Des traces de séismes survenus il y a environ 50 000 ans viennent d'être identifiées dans le Bassin parisien. Selon des travaux de recherche relayés récemment, des cassures dans les couches géologiques locales semblent résulter de paléoséismes d'une magnitude supérieure à 5,5. Cette observation inédite dans une zone classée à risque sismique très faible relance le débat sur la prise en compte de l'aléa tectonique en Île-de-France.
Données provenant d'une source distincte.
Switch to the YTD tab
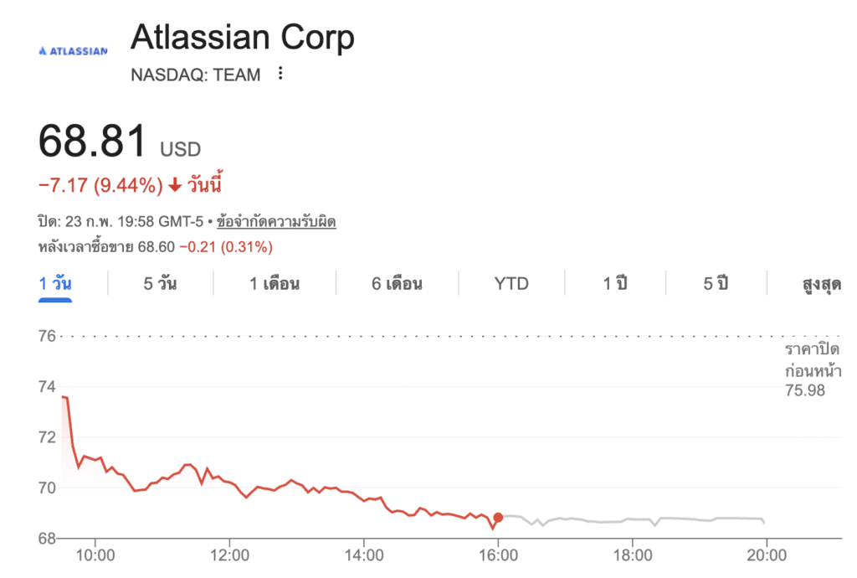This screenshot has width=857, height=578. (511, 283)
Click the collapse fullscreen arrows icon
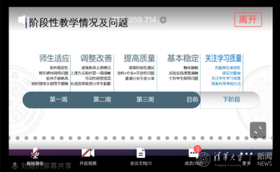 258,130
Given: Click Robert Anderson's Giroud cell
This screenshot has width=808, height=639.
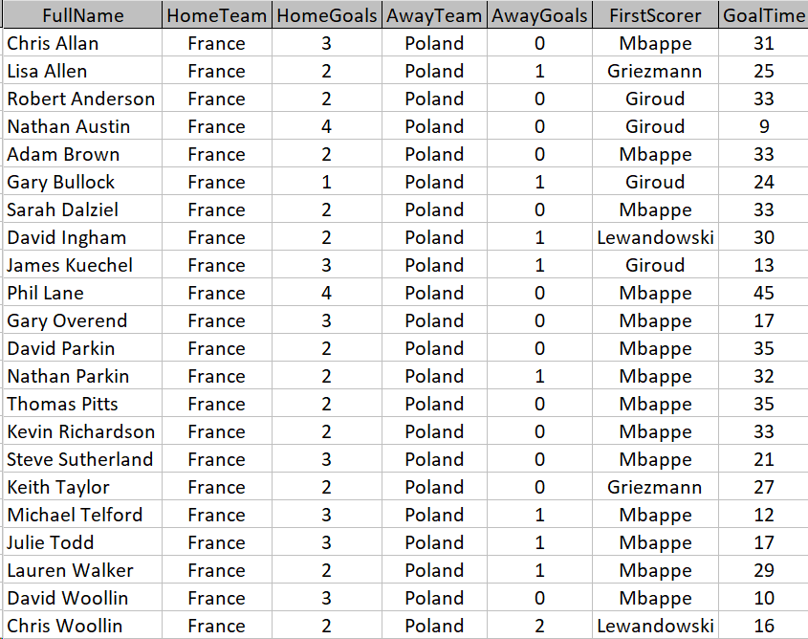Looking at the screenshot, I should (655, 99).
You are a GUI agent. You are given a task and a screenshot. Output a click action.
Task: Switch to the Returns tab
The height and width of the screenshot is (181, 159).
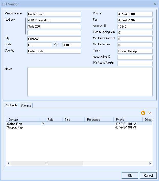point(26,106)
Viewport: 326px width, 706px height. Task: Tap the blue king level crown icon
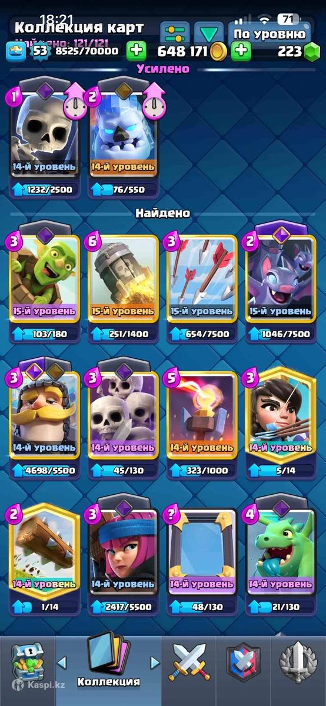[x=16, y=51]
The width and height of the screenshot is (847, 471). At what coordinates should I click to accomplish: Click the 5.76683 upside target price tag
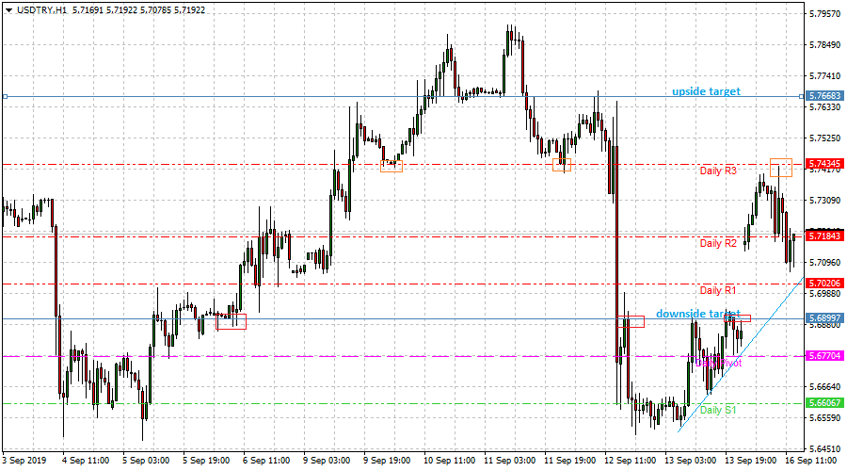[823, 96]
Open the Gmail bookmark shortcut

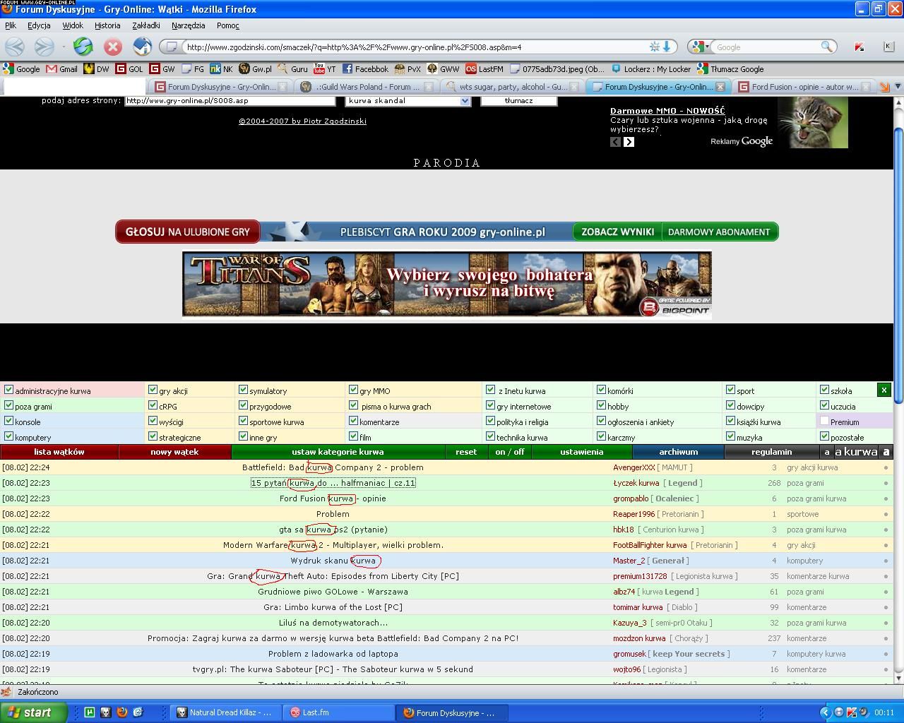click(61, 69)
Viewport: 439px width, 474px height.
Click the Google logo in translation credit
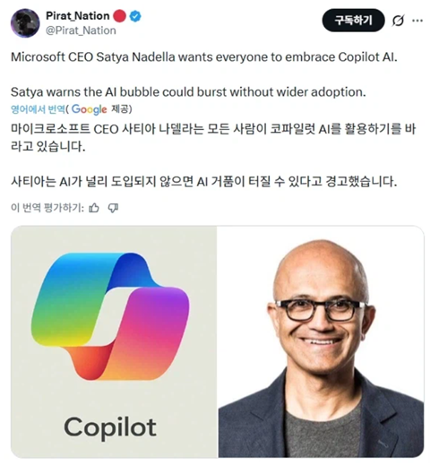pos(90,109)
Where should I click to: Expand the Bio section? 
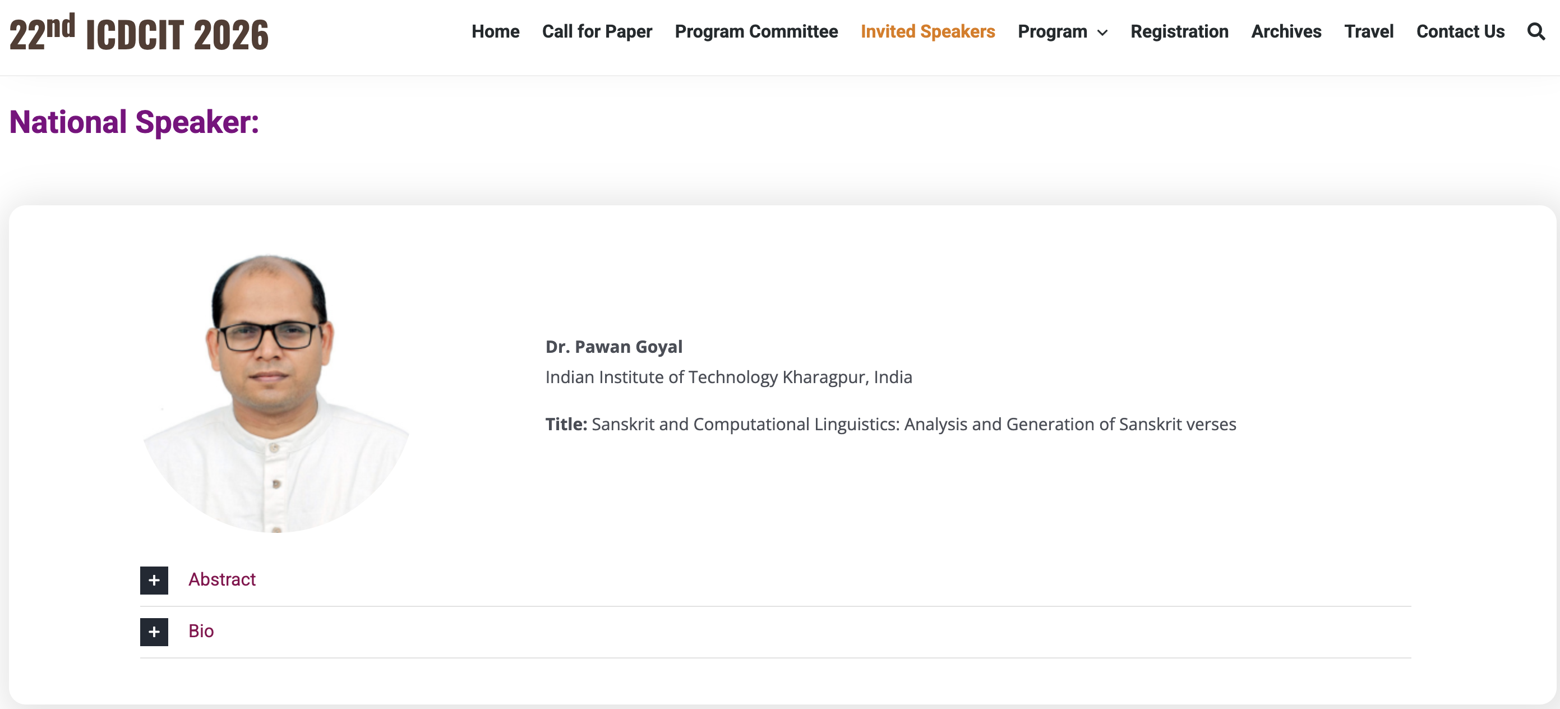[201, 631]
Les indices laissés par les tremblements de terre préhistoriques

Les chercheurs ont analysé des structures de fracture dans des sédiments anciens du Bassin parisien. Ces déformations, qui ne peuvent être expliquées par des processus sédimentaires ou d'érosion classiques, sont interprétées comme les conséquences de secousses telluriques d'ampleur. Les magnitudes estimées, supérieures à 5,5, correspondent à des séismes capables de provoquer des dommages notables en surface. La datation des terrains affectés situe ces événements à la période du Paléolithique, soit environ 50 000 ans avant notre ère.

Un territoire classé en zone de sismicité très faible

Jusqu'à présent, le Bassin parisien était considéré comme une région au risque sismique quasi nul. Il figure dans la catégorie la moins élevée du zonage sismique français, celle où la réglementation parasismique est la plus réduite. Cette nouvelle donne paléosismologique pourrait donc amener les autorités et les experts à reconsidérer l'évaluation de l'aléa pour l'ensemble de l'Île-de-France, où se concentrent une population nombreuse et des infrastructures critiques.

Des implications pour les normes de construction

Si la présence de séismes passés d'une telle intensité est confirmée, la probabilité d'occurrence de secousses d'ampleur modérée à forte pourrait être revue à la hausse dans les modèles probabilistes. Cette réévaluation influencerait potentiellement les règles de construction parasismique applicables aux bâtiments neufs et la gestion des ouvrages existants. Les scientifiques soulignent toutefois que les récurrences de tels phénomènes demeurent très espacées dans le temps et ne permettent pas d'établir une menace immédiate.

Des recherches complémentaires nécessaires

Les équipes à l'origine de cette découverte appellent à multiplier les études paléosismologiques dans la région afin de préciser la chronologie et la fréquence de ces événements. La collecte d'autres indices géologiques permettrait de déterminer si ces séismes constituent des cas isolés ou s'inscrivent dans un cycle plus régulier. La poursuite des investigations est jugée indispensable pour étayer les scénarios de risque et adapter les politiques publiques de prévention.